Year-end lookbacks mean year-ahead planning. You’re probably there right now, too. I know I am. I figured it might be worth writing my framework down and sharing it here.
Since I’m actively working through it for everything I do - from my day job at Sunpointe, where it’ll help me examine what to update and evolve in our financial planning and investment offerings, to my editorial work at Panoptica, where it’ll help us bring focus to how the Perscient data is applicable in every aspect of modern life, and my creative work like this site and my podcasts - it’s very important to me.
So, without further ado, here’s the official Cultish Creative year ahead strategy-framing guide. I call it LESSS is MORE. Yes, I know LESSS is misspelled, but what fun would it be as an acronym if there wasn’t something memorable about it?
Doing LESSS, on purpose, so transformations hit harder is good work. At the social good level, and it’s something I believe in. LESSS stands for Logical, Emotional, Secure, Sexy-Status, and if you apply it to anything you’re working on, I assure you, you’ll do more with it.
You can take this into your year ahead business meetings or personal planning.

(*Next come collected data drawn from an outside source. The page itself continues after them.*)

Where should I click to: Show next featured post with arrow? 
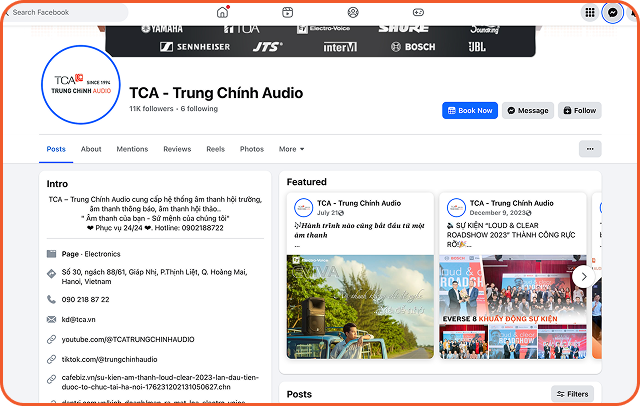coord(583,277)
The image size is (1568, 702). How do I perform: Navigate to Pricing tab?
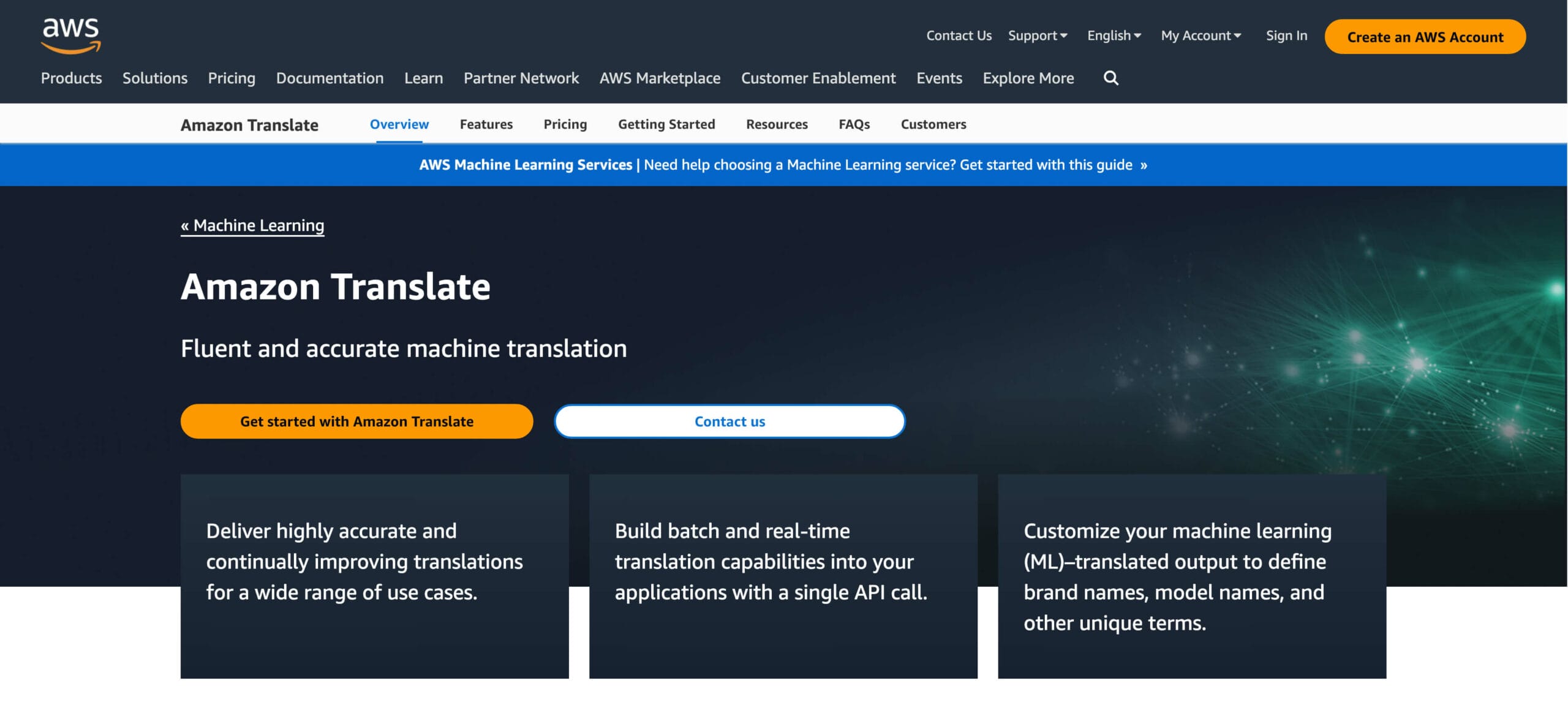click(565, 124)
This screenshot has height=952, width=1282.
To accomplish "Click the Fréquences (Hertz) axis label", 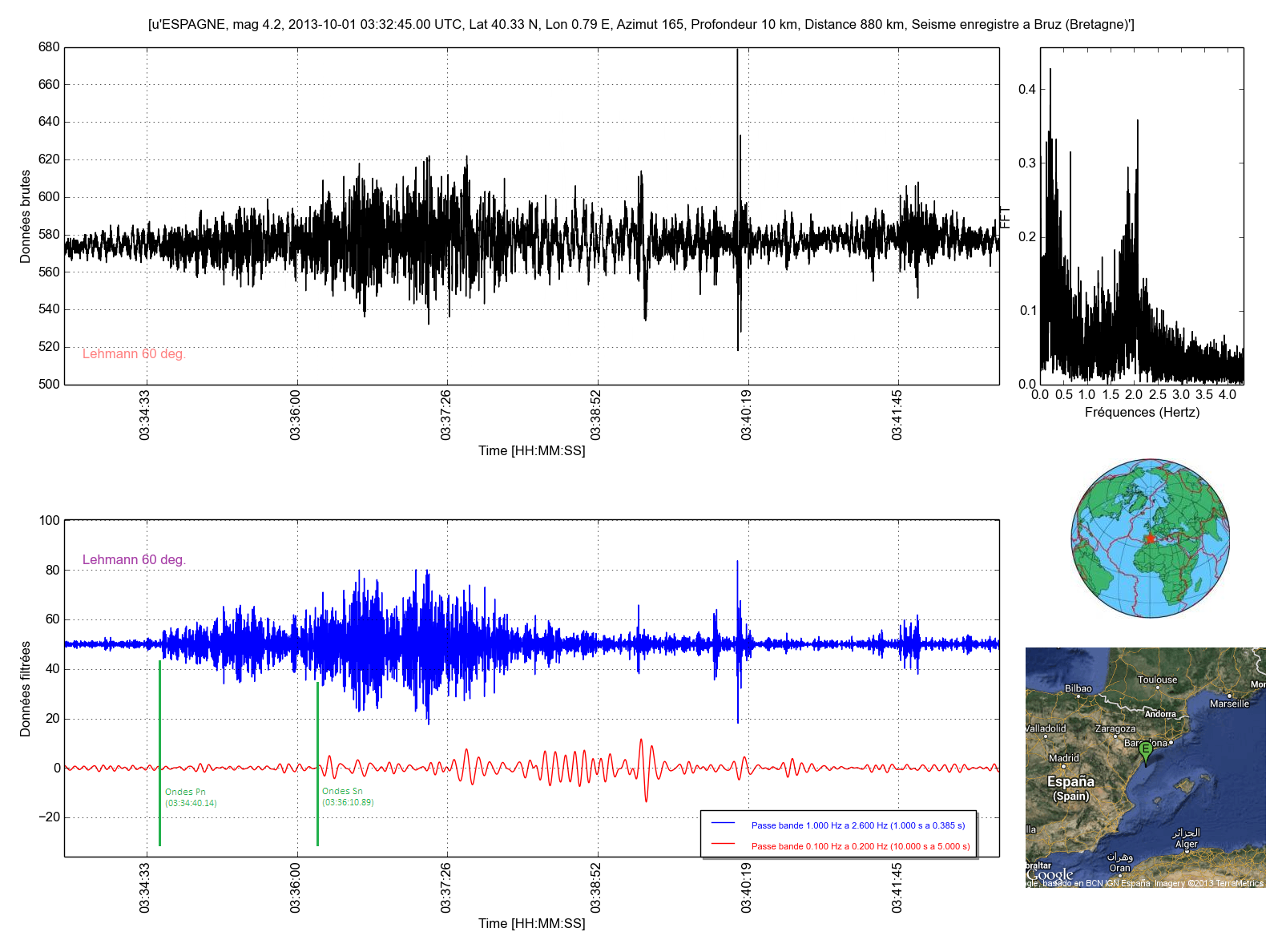I will pos(1142,413).
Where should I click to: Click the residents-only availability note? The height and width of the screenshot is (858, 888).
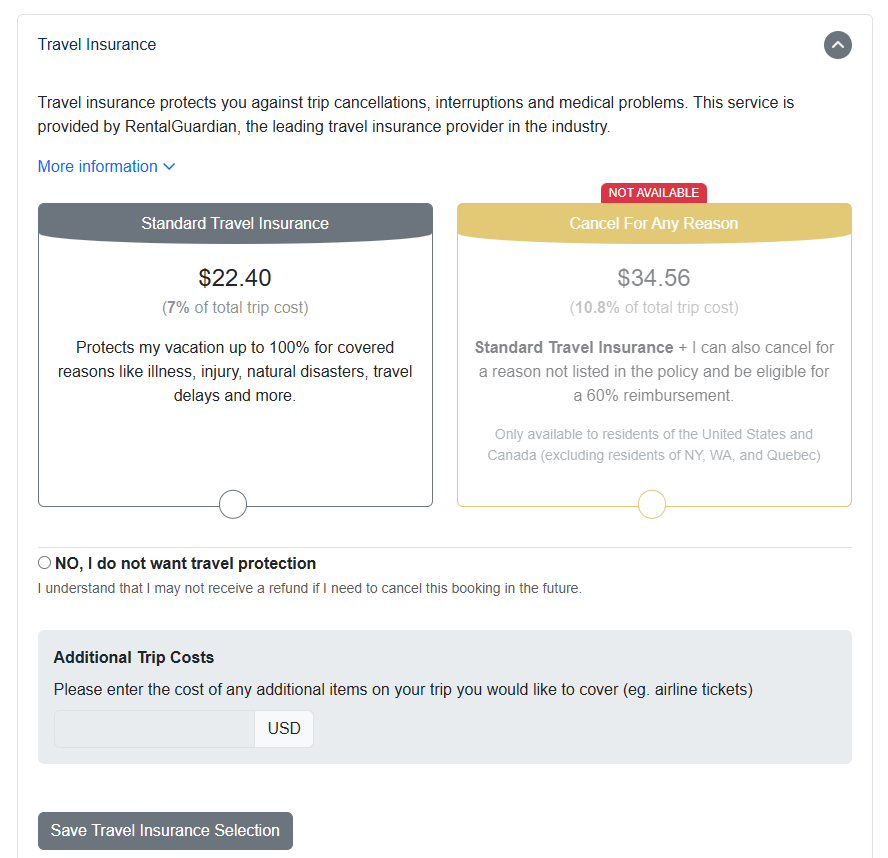(x=654, y=445)
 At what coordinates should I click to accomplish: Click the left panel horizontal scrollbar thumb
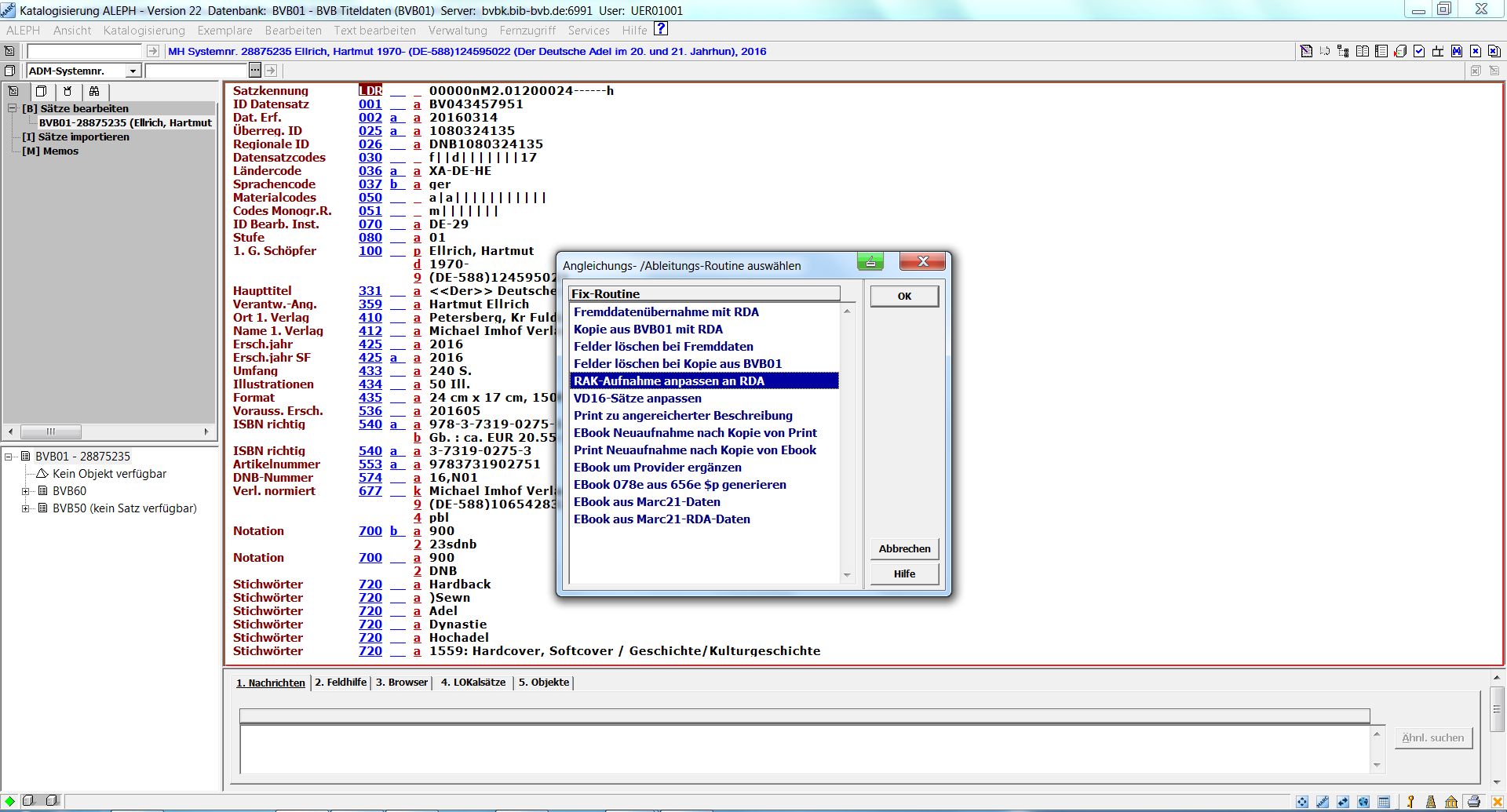click(x=51, y=431)
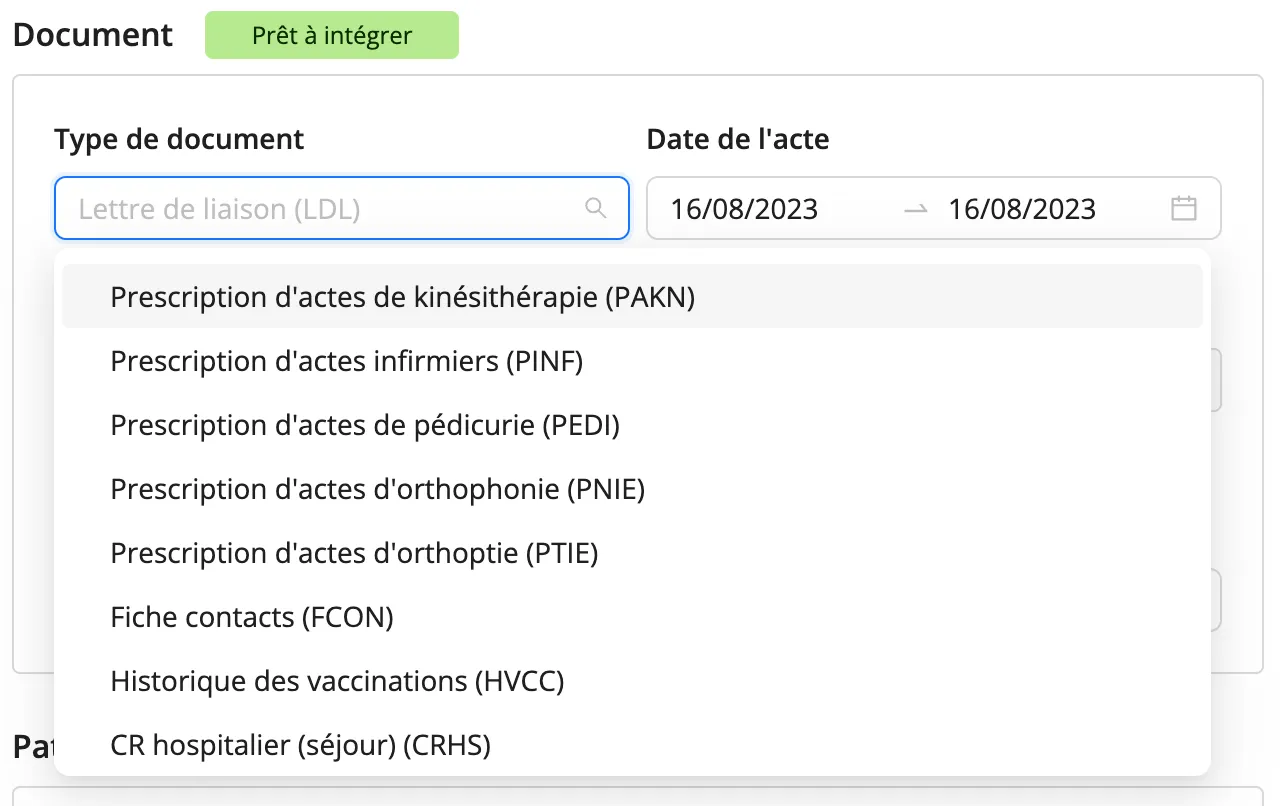The image size is (1280, 806).
Task: Open the Date de l'acte range picker
Action: (934, 208)
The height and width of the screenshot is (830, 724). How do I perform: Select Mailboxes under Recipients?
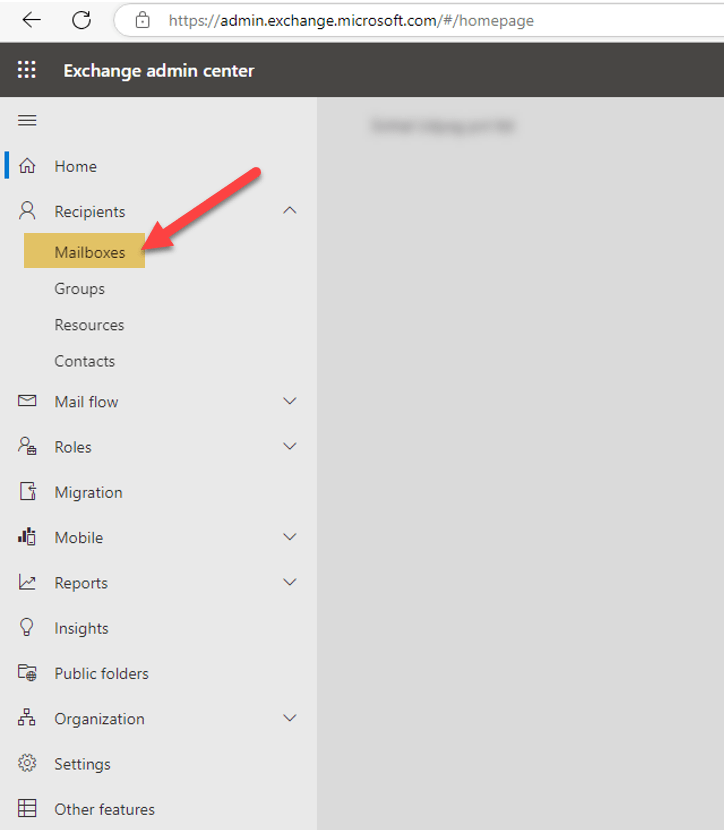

I’ll walk you through the framework and then offer up a personal example.
Start by considering what you do and why.
This gets the general ideas flowing.
But then you have to drill in closer.
The ultimate combo question, planted in my head long ago by Seth Godin and now springing eternal, is asking:
What’s it do, and who’s it for?
Whatever it does is a transformation.
Whoever it’s for wants that transformation.
Actually wants it.
No maybes here.
They might not totally know they want it yet, but once they see the transformation it offers, you have to be highly confident it will.
A great way to summarize that, if you’re stuck, comes from Scott Galloway.
If a brand is a labeled representative of feeling earned and expected over time, this is useful.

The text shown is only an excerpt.